The Limits of Open Data and Big Data

Open Data Awards 2015A couple of days ago, one of the many political memes rolling around was how many police shootings there were under different presidencies. People were, of course, spewing rhetoric on the number of lethal shootings there were between one administration in the 1980s and one in the present. I’m being obtuse because this is not about politics.

The data presented showed that there were less shootings under one administration than another, but it was just a raw number. It had no basis in the number of police at the time, the number of arrests, or the number of police per capita.

I decided to dig into that.

The U.S. population has gone from roughly 227 million people (circa 1980) in that time to 318.9 million as of 2014. That’s fairly substantial. But how many police were there in the 1980s? A search on how many police officers there were in the 1980s was simply useless.

I went to the Bureau of Justice Statistics page on local police. It ends up that they only did any form of police officer census from 1992 to the present day in 4 year increments, which means that they didn’t have the data from the 1980s.

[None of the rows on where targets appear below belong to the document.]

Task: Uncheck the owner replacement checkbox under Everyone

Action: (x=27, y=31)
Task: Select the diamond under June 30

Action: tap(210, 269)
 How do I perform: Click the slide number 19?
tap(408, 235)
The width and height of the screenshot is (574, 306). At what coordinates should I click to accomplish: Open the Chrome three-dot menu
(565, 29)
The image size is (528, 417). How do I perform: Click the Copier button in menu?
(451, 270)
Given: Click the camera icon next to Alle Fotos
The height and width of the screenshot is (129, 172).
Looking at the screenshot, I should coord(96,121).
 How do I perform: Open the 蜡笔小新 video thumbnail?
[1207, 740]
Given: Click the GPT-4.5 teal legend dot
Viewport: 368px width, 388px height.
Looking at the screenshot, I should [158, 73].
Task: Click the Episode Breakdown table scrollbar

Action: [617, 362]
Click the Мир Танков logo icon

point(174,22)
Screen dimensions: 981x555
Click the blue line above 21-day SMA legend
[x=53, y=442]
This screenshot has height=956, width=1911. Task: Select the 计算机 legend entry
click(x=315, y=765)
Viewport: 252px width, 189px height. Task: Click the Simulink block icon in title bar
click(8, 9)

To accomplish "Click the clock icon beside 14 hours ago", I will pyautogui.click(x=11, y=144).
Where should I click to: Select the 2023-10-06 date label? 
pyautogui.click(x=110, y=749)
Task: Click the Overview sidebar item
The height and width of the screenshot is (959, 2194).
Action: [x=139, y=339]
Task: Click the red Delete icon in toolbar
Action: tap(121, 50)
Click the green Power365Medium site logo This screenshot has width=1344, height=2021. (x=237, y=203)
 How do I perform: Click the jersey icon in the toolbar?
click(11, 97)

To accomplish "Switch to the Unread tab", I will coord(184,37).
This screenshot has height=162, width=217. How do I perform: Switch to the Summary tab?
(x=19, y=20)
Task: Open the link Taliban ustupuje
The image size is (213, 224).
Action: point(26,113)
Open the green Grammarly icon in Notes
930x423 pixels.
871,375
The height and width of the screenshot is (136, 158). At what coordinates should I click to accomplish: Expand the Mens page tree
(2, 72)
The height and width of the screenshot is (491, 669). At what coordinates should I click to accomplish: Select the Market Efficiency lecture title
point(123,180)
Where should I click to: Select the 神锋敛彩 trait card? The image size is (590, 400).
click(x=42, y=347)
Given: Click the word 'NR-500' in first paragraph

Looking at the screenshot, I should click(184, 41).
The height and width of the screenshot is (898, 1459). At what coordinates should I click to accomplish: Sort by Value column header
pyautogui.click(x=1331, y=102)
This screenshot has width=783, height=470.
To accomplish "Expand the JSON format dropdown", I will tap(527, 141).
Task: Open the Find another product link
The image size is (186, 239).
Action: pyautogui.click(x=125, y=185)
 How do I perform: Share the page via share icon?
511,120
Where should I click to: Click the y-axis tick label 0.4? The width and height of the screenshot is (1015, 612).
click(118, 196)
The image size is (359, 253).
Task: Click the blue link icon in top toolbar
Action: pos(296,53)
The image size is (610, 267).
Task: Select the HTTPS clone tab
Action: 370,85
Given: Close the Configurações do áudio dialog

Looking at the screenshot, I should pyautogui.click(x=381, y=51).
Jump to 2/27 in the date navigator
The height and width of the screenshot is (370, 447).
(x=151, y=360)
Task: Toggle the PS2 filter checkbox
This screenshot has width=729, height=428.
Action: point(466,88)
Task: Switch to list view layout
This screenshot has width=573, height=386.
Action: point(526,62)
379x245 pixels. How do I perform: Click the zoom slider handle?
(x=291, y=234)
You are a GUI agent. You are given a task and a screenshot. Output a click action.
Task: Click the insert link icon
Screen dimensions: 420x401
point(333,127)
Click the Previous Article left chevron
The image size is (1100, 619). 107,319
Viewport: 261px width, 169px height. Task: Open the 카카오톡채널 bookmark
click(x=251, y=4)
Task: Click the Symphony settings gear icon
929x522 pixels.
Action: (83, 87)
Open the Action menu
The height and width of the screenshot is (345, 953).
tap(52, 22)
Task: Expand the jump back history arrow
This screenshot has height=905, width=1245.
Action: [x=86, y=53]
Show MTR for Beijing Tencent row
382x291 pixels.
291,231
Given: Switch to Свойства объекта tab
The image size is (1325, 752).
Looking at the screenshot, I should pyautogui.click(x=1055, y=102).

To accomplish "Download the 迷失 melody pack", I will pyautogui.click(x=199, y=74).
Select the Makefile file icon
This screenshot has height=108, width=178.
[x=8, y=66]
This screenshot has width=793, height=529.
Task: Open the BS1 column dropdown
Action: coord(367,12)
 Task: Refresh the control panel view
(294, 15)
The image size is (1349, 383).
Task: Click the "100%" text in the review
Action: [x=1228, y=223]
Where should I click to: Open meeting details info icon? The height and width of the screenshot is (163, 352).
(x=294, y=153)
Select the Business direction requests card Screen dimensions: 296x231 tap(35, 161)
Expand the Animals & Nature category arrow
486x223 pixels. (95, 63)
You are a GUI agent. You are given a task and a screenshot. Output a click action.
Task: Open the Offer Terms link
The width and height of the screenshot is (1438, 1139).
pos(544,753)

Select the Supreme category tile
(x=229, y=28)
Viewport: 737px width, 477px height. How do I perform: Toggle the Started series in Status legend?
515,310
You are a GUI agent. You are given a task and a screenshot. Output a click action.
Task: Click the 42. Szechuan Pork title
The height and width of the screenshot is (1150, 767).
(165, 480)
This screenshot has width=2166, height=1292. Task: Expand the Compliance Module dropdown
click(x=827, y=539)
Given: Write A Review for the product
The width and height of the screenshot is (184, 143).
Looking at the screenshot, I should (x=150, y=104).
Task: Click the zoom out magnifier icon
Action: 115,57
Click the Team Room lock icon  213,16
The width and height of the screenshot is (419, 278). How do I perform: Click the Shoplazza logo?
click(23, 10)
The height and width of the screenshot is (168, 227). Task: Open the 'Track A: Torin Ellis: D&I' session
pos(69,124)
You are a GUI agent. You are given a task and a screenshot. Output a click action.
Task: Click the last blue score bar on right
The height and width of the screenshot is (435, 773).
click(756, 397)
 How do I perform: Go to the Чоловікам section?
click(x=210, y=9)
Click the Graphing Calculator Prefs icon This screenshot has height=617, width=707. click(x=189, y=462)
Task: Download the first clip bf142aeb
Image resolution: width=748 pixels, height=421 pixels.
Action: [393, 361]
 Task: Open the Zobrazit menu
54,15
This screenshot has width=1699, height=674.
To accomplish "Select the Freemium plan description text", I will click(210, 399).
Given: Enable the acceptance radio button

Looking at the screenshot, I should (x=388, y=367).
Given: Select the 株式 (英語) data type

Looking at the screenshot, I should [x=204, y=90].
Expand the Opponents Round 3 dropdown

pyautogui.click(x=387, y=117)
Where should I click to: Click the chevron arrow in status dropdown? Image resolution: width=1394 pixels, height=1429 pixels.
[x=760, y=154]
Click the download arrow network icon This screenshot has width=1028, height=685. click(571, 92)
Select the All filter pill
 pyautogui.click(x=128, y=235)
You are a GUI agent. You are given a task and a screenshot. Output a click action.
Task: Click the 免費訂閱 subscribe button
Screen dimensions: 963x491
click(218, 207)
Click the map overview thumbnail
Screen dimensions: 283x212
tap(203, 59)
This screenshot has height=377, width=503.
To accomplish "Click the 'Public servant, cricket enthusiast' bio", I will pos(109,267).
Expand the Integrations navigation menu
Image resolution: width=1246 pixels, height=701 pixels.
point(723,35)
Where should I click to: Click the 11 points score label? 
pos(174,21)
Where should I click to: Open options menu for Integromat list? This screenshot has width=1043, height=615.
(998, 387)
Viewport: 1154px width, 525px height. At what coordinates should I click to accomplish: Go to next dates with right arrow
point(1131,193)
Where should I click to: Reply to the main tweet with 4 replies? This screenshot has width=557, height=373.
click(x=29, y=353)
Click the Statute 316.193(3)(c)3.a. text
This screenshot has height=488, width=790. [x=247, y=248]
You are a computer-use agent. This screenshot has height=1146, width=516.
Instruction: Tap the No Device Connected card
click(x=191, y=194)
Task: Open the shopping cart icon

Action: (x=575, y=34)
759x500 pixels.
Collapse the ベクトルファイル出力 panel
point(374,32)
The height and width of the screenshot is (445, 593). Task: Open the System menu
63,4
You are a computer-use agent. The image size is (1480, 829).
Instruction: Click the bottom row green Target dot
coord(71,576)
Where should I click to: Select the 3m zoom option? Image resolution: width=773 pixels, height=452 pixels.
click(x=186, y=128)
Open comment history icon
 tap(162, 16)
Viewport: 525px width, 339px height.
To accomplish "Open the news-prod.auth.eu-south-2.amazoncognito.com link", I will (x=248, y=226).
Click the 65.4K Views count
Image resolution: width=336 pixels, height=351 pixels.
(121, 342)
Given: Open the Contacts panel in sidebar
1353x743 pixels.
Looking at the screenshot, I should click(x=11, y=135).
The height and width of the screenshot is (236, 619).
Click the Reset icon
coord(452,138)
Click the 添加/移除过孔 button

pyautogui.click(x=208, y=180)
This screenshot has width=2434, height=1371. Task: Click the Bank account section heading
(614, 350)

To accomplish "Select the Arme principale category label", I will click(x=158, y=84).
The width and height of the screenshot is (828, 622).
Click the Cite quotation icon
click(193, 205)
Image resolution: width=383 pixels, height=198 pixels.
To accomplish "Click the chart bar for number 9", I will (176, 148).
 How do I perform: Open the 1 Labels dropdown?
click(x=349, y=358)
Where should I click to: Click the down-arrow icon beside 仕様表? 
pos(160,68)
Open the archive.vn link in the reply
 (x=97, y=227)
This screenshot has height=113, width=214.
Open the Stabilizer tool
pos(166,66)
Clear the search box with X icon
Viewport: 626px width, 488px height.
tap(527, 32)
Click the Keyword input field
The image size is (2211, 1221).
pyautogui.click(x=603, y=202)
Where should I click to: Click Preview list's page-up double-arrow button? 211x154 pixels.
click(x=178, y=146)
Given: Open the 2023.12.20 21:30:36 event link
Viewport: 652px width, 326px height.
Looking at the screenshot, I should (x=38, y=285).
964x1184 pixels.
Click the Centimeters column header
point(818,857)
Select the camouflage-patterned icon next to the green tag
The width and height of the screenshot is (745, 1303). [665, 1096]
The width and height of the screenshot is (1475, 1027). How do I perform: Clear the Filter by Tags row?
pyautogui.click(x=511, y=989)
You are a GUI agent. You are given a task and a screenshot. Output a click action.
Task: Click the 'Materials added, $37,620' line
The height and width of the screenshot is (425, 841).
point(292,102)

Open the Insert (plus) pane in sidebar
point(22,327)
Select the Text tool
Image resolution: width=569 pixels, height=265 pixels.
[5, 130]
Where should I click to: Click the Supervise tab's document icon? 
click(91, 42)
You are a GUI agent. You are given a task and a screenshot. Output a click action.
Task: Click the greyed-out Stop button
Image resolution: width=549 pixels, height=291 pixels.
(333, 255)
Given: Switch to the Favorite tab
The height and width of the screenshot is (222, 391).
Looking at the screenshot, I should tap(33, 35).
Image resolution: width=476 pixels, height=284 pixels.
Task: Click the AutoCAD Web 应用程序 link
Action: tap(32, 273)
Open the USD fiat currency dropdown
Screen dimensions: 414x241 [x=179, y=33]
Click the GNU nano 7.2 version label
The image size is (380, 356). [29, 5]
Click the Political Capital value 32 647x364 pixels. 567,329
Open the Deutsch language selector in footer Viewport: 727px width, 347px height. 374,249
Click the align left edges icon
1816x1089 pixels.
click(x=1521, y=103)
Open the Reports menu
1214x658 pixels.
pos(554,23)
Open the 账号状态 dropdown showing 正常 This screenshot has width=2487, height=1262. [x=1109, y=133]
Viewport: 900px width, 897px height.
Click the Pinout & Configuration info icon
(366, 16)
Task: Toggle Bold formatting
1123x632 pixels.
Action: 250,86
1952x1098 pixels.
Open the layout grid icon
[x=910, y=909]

If that’s true – if there was no data collected prior – it would mean that decisions were being made without basic data analysis back then, but it also means that we hit a limit of open data.

And I’d expended too much time on it (shouldn’t that be easy to find?), so I left it at that.

Assuming that the data simply does not exist, it means that the limit of the data is by simply not collecting it. I find it difficult to believe that this is the case, but I’ll assume good. So the open data is limited.

Assuming that the data exists but is simply not available, it means that the open data is limited.

The point here is that open data has limits, either defined by a simple lack of data or a lack of access to the data. It has limits by collection method (where bias can be inserted), by the level of participation, and so forth.

And as far as that meme, I have no opinion. “Insufficient data” – a phrase I’ve used more often than I should be comfortable with in this day and age.